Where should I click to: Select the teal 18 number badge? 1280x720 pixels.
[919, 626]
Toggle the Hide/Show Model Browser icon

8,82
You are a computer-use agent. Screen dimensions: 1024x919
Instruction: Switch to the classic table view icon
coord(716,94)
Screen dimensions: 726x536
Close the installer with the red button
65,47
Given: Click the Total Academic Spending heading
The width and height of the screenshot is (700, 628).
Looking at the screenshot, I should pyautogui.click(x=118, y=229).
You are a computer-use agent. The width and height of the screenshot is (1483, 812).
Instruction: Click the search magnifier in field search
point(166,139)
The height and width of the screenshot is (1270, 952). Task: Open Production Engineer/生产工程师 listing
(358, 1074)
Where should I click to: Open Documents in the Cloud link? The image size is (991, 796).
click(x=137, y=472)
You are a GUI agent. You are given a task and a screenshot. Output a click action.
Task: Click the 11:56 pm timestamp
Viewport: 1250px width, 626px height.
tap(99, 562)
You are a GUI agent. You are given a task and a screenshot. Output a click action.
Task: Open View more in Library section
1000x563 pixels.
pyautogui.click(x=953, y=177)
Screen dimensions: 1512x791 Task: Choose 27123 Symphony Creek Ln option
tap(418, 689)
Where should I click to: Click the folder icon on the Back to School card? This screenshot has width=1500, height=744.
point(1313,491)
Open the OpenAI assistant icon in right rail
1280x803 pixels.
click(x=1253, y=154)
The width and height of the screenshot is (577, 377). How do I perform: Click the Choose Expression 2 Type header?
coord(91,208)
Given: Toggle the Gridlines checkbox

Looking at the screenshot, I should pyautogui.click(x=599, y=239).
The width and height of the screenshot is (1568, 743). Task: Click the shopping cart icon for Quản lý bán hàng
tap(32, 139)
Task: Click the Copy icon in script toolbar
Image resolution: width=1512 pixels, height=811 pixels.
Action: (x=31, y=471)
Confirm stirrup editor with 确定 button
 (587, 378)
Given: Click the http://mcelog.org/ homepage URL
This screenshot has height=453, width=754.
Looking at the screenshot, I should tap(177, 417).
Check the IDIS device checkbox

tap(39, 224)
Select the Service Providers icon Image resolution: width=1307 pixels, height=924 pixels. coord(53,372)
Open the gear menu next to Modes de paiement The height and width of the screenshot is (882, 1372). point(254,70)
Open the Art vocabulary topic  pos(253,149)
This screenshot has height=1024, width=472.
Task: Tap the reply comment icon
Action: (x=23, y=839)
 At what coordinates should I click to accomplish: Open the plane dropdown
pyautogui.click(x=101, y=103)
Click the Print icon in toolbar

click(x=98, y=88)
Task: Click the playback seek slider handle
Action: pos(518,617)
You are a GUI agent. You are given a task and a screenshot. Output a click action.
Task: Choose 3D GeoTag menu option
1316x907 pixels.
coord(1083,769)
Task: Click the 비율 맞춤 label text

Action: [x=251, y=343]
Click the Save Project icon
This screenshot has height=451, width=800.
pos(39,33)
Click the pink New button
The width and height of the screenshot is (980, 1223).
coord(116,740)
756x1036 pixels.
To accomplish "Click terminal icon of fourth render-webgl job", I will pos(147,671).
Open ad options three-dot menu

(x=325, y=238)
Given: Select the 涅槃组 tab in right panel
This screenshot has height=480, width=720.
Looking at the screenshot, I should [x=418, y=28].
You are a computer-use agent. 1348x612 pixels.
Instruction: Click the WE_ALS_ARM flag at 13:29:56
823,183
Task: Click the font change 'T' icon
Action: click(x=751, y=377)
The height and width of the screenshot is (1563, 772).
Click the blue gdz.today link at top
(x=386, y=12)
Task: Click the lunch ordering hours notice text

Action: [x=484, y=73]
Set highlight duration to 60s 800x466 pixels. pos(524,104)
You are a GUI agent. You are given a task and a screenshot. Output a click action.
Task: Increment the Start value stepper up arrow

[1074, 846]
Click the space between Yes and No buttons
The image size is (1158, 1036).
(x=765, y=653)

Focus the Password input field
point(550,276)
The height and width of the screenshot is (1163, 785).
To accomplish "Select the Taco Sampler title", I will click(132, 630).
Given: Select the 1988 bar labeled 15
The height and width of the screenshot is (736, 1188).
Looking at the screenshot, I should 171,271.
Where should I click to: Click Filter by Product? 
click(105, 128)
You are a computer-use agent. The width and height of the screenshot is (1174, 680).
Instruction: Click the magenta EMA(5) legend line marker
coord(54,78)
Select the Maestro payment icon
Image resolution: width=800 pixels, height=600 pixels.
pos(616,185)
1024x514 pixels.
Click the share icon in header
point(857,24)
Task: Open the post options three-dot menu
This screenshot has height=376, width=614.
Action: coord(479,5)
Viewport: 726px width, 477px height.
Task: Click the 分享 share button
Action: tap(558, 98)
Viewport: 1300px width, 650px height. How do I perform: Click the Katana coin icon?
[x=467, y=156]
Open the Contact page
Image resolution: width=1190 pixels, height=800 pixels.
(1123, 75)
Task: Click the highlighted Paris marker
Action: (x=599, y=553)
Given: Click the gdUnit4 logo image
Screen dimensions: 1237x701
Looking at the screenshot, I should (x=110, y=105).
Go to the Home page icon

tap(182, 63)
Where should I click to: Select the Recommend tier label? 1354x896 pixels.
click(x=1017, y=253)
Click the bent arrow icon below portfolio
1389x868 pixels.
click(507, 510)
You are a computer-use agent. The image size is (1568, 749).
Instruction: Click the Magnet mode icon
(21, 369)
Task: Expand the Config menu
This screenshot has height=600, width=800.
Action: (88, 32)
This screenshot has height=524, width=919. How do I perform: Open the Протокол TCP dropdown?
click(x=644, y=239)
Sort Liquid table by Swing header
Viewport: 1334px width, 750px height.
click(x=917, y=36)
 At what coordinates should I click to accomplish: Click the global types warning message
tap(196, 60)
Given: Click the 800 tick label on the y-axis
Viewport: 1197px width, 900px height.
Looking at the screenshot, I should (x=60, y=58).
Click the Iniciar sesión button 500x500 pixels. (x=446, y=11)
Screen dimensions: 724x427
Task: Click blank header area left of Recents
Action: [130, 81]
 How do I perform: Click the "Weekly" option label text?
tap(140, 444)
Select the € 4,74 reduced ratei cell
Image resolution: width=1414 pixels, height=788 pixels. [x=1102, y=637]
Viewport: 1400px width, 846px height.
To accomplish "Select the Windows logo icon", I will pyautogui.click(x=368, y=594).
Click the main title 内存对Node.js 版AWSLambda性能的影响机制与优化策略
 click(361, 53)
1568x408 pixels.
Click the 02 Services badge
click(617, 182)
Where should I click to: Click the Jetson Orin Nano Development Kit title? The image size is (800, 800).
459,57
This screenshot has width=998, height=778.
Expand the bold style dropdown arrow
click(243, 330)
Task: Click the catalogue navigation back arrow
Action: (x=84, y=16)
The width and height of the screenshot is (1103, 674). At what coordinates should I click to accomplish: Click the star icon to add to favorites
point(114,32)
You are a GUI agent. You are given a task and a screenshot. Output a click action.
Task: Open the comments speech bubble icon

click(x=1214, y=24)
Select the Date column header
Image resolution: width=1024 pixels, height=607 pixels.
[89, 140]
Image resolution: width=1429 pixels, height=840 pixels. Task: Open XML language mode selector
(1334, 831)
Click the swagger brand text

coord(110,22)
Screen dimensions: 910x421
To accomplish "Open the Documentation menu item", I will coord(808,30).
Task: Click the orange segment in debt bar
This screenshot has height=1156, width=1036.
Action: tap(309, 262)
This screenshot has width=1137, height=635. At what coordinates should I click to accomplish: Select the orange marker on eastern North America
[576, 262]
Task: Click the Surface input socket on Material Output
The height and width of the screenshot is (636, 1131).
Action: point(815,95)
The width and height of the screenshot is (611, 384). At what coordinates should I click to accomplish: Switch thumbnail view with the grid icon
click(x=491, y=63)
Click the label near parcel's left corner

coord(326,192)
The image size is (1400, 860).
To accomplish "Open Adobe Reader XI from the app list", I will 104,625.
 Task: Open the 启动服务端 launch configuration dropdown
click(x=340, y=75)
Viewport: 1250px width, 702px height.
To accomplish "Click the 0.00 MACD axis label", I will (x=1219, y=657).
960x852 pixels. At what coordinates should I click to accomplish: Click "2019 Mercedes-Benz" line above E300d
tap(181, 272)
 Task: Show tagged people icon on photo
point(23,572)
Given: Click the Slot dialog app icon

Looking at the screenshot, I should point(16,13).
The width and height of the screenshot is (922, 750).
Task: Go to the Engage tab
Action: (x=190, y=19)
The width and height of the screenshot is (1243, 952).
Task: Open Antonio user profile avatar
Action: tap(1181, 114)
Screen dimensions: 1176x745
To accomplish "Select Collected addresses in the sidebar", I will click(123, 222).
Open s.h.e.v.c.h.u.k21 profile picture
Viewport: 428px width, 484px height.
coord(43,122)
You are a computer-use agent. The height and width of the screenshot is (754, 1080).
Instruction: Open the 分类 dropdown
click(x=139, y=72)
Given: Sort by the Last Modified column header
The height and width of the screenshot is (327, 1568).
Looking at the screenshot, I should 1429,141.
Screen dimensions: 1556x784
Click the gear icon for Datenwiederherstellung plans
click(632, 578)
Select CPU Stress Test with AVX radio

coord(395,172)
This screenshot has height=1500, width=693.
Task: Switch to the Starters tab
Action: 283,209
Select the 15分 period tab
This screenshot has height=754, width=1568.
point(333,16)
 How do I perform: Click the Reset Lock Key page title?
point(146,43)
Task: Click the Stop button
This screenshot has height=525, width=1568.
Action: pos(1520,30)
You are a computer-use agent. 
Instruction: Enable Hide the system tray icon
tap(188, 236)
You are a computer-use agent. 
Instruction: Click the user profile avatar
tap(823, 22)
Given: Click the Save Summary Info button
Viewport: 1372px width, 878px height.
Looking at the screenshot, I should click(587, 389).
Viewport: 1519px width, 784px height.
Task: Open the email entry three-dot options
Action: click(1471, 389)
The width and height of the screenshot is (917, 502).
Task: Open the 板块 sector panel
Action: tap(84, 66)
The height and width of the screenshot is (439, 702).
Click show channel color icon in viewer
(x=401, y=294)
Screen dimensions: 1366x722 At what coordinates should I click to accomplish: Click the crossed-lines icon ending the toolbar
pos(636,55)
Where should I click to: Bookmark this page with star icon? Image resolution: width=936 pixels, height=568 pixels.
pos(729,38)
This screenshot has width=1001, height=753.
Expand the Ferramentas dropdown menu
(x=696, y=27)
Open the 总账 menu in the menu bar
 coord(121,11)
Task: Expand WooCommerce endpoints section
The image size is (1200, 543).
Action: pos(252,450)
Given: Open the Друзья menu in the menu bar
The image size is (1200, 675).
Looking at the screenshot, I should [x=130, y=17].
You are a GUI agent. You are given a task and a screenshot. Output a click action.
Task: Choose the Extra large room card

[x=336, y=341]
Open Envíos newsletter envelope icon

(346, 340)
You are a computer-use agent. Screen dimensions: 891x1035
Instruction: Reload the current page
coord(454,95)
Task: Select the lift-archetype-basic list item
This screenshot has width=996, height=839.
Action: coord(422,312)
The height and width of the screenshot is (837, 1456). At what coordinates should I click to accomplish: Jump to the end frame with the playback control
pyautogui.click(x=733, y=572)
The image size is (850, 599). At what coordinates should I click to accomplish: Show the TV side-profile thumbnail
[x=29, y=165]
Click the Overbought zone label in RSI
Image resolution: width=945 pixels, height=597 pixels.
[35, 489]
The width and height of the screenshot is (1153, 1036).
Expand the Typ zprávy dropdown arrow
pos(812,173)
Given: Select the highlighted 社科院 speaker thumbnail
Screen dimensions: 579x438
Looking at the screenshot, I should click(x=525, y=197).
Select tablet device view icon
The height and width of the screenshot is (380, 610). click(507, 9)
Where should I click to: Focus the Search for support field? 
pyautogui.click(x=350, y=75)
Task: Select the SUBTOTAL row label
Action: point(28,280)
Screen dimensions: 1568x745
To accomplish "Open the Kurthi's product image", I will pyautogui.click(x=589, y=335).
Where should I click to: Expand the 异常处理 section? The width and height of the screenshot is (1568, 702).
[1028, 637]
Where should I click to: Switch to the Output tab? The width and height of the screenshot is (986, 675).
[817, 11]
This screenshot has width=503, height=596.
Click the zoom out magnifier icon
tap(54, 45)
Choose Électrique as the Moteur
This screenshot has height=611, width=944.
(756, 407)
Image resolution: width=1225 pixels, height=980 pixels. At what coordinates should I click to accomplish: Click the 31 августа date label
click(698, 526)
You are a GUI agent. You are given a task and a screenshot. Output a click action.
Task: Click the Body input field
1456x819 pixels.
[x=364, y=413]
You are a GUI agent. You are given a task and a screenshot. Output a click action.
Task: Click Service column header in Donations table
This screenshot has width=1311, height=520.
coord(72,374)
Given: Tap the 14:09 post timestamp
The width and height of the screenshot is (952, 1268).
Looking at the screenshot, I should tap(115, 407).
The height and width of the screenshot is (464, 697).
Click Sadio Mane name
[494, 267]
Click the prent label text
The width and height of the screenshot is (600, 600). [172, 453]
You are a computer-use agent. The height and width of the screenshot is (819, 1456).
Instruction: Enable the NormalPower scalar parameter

::::::::

Copy the lines of the records verbatim, starting at the line that contains "Task: Click the Surface" and ending at the line that contains "point(23,572)".

Task solution
Task: Click the Surface input socket on Material Output
The height and width of the screenshot is (636, 1131).
Action: point(815,95)
The width and height of the screenshot is (611, 384). At what coordinates should I click to accomplish: Switch thumbnail view with the grid icon
click(x=491, y=63)
Click the label near parcel's left corner

coord(326,192)
The image size is (1400, 860).
To accomplish "Open Adobe Reader XI from the app list", I will 104,625.
 Task: Open the 启动服务端 launch configuration dropdown
click(x=340, y=75)
Viewport: 1250px width, 702px height.
To accomplish "Click the 0.00 MACD axis label", I will (x=1219, y=657).
960x852 pixels. At what coordinates should I click to accomplish: Click "2019 Mercedes-Benz" line above E300d
tap(181, 272)
 Task: Show tagged people icon on photo
point(23,572)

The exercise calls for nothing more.